§ PROBLEM DESCRIPTION:
A verbatim transcription of the listing below is required, without its pictures.

§ RECORDED INFORMATION:
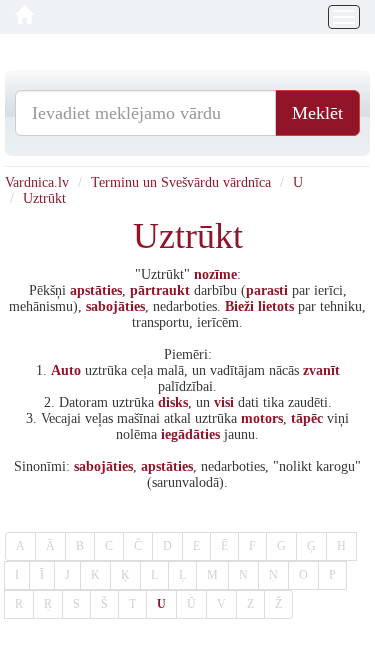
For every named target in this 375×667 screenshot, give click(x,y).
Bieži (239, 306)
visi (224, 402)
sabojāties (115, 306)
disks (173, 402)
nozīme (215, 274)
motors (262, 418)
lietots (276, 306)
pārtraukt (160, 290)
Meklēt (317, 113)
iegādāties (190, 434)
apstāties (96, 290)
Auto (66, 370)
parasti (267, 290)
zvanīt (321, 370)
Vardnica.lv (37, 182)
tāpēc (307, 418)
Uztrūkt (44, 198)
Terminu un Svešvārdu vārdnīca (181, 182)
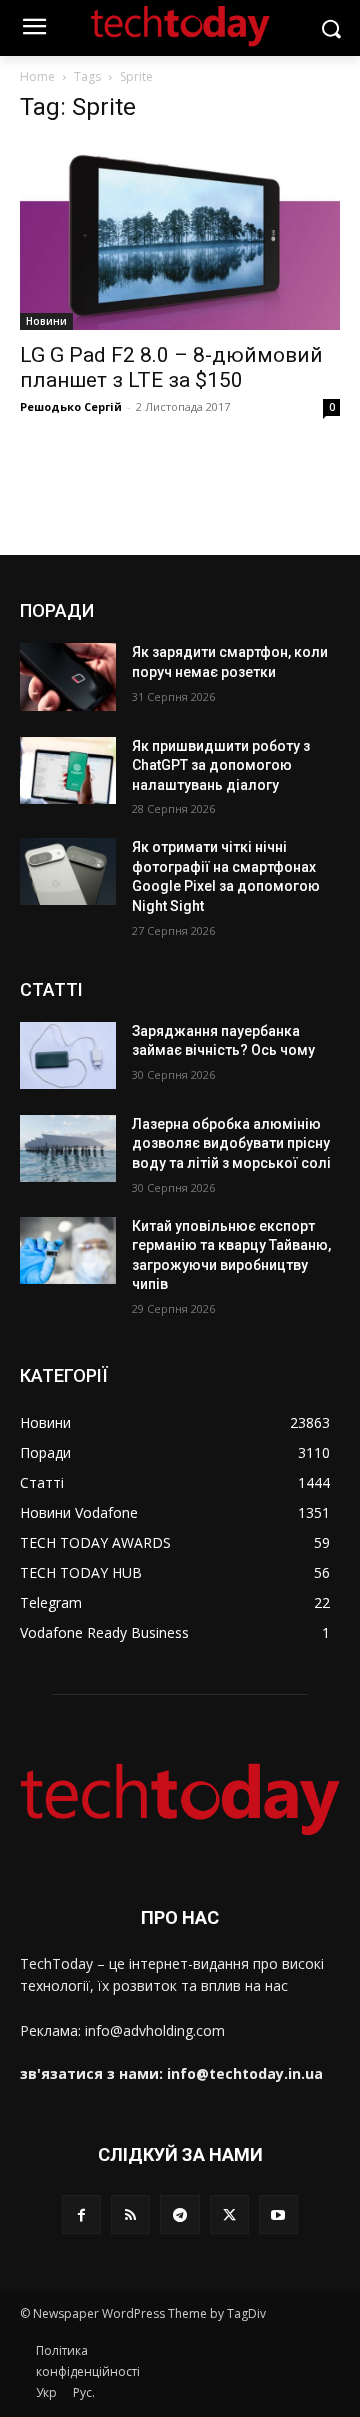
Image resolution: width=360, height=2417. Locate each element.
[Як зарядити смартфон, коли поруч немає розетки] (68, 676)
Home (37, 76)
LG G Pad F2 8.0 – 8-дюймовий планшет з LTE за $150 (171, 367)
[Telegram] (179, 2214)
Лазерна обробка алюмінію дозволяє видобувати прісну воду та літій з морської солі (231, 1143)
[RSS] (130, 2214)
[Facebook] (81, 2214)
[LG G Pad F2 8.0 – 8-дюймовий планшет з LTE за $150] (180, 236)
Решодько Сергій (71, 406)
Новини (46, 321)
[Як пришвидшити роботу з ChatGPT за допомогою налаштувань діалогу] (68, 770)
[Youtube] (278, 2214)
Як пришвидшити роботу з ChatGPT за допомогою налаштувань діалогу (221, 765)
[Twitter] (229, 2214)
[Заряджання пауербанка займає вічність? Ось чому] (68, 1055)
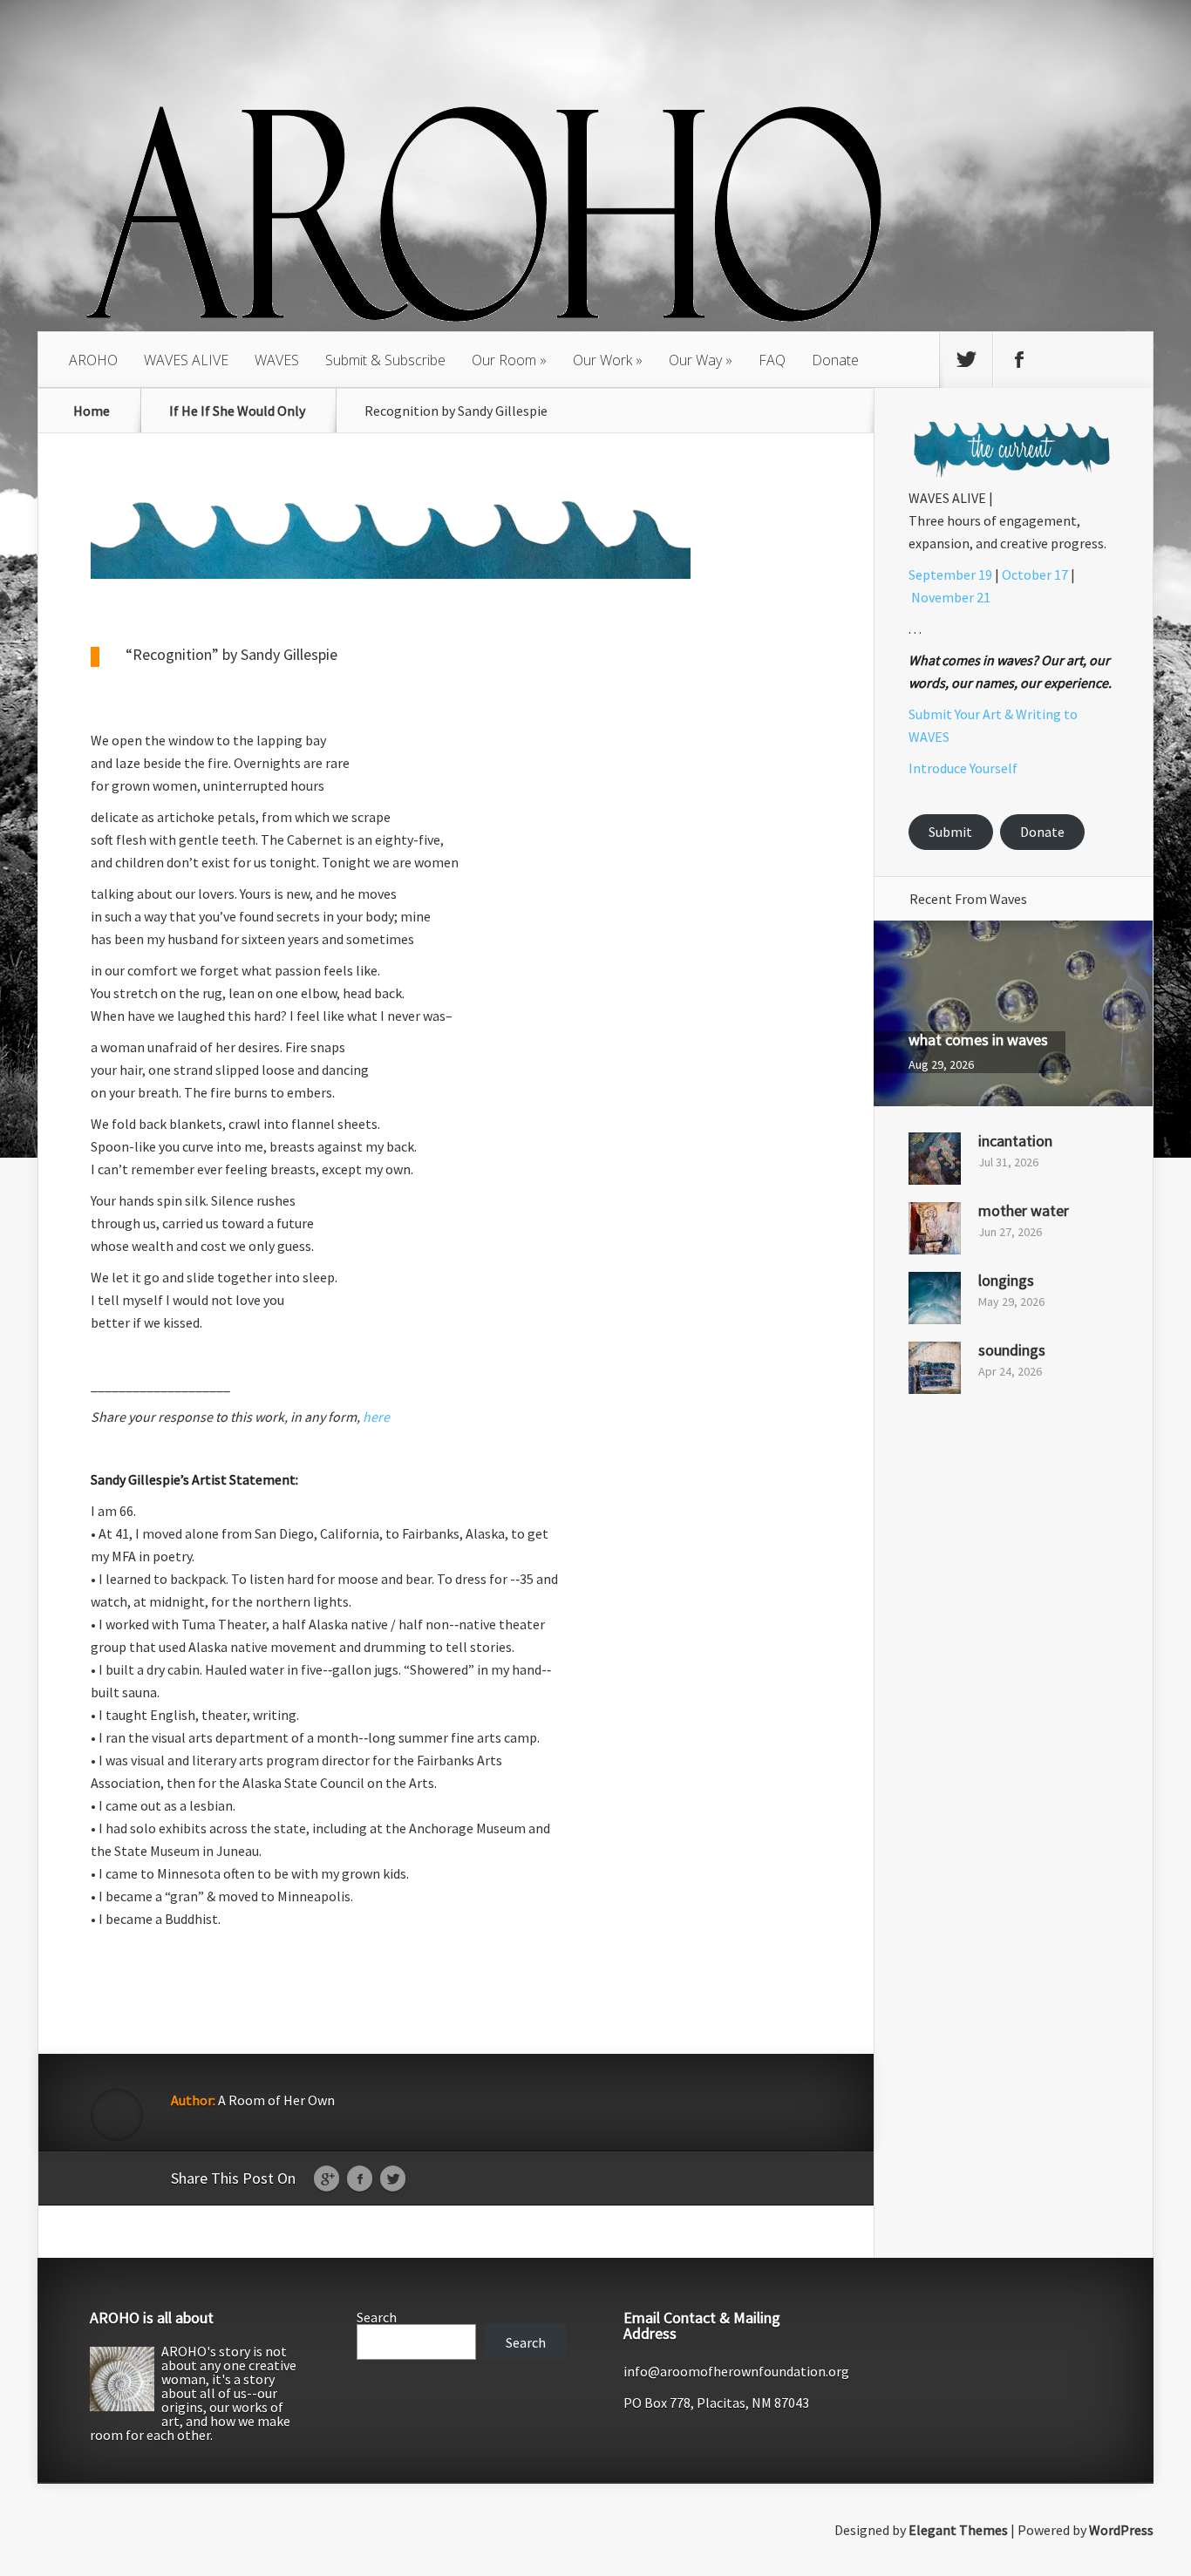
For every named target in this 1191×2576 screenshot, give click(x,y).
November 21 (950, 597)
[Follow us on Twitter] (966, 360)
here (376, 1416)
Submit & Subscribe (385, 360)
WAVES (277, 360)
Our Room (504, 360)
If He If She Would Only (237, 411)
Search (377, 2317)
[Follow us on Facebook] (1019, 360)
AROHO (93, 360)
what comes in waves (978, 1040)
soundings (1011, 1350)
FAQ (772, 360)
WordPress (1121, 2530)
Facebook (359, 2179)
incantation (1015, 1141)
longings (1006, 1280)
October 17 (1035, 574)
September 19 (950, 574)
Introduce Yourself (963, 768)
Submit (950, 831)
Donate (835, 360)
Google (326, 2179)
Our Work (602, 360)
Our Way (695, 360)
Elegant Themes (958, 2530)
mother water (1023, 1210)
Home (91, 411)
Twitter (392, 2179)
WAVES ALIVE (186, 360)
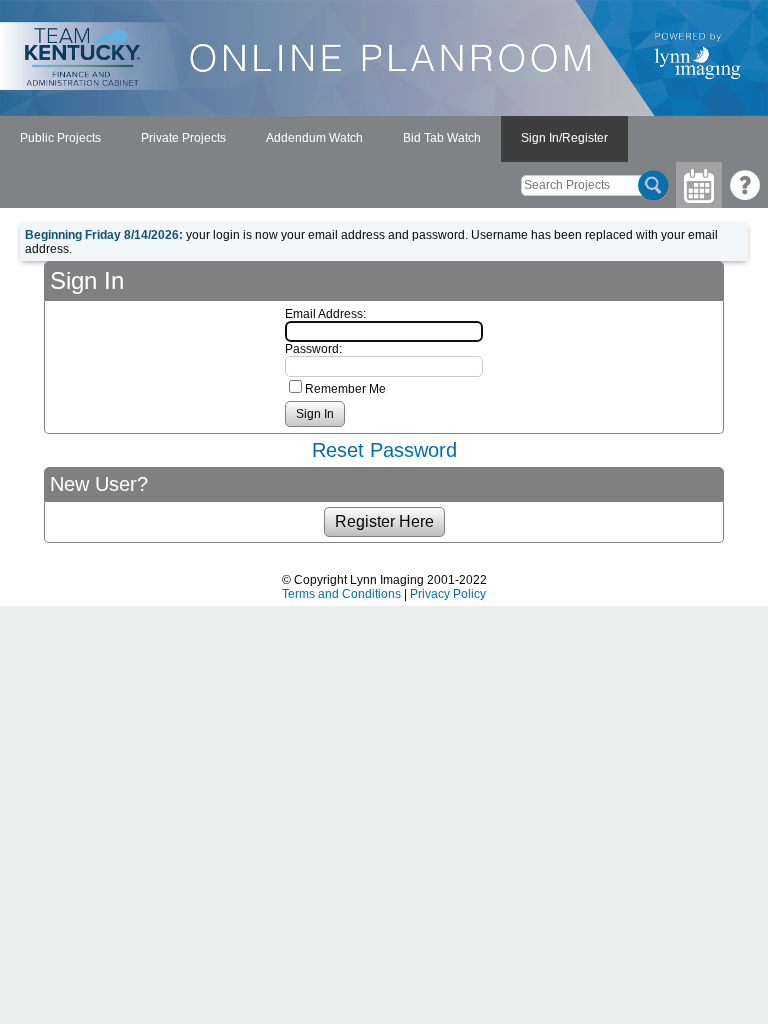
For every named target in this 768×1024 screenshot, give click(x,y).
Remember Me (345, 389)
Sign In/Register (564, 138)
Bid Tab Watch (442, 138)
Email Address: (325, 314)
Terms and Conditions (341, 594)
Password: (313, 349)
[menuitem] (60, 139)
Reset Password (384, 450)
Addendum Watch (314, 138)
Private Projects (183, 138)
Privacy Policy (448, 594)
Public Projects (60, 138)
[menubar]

§ TASK RESULT:
For every named target in this 375×667 screenshot, give click(x,y).
Bieži (239, 306)
visi (224, 402)
sabojāties (115, 306)
disks (173, 402)
nozīme (215, 274)
motors (262, 418)
lietots (276, 306)
pārtraukt (160, 290)
Meklēt (317, 113)
iegādāties (190, 434)
apstāties (96, 290)
Auto (66, 370)
parasti (267, 290)
zvanīt (321, 370)
Vardnica.lv (37, 182)
tāpēc (307, 418)
Uztrūkt (44, 198)
Terminu un Svešvārdu vārdnīca (181, 182)
Image resolution: width=360, height=2417. Locate each element.
[Як зарядити смартфон, коли поруч немає розетки] (68, 676)
Home (37, 76)
LG G Pad F2 8.0 – 8-дюймовий планшет з LTE за $150 (171, 367)
[Telegram] (179, 2214)
Лазерна обробка алюмінію дозволяє видобувати прісну воду та літій з морської солі (231, 1143)
[RSS] (130, 2214)
[Facebook] (81, 2214)
[LG G Pad F2 8.0 – 8-дюймовий планшет з LTE за $150] (180, 236)
Решодько Сергій (71, 406)
Новини (46, 321)
[Як пришвидшити роботу з ChatGPT за допомогою налаштувань діалогу] (68, 770)
[Youtube] (278, 2214)
Як пришвидшити роботу з ChatGPT за допомогою налаштувань діалогу (221, 765)
[Twitter] (229, 2214)
[Заряджання пауербанка займає вічність? Ось чому] (68, 1055)
For every named target in this 1191×2576 screenshot, give click(x,y).
November 21 (950, 597)
[Follow us on Twitter] (966, 360)
here (376, 1416)
Submit & Subscribe (385, 360)
WAVES (277, 360)
Our Room (504, 360)
If He If She Would Only (237, 411)
Search (377, 2317)
[Follow us on Facebook] (1019, 360)
AROHO (93, 360)
what comes in waves (978, 1040)
soundings (1011, 1350)
FAQ (772, 360)
WordPress (1121, 2530)
Facebook (359, 2179)
incantation (1015, 1141)
longings (1006, 1280)
October 17 (1035, 574)
September 19 (950, 574)
Introduce Yourself (963, 768)
Submit (950, 831)
Donate (835, 360)
Google (326, 2179)
Our Work (602, 360)
Our Way (695, 360)
Elegant Themes (958, 2530)
mother water (1023, 1210)
Home (91, 411)
Twitter (392, 2179)
WAVES ALIVE (186, 360)
For every named target in this 768×1024 screenshot, give click(x,y).
Remember Me (345, 389)
Sign In/Register (564, 138)
Bid Tab Watch (442, 138)
Email Address: (325, 314)
Terms and Conditions (341, 594)
Password: (313, 349)
[menuitem] (60, 139)
Reset Password (384, 450)
Addendum Watch (314, 138)
Private Projects (183, 138)
Privacy Policy (448, 594)
Public Projects (60, 138)
[menubar]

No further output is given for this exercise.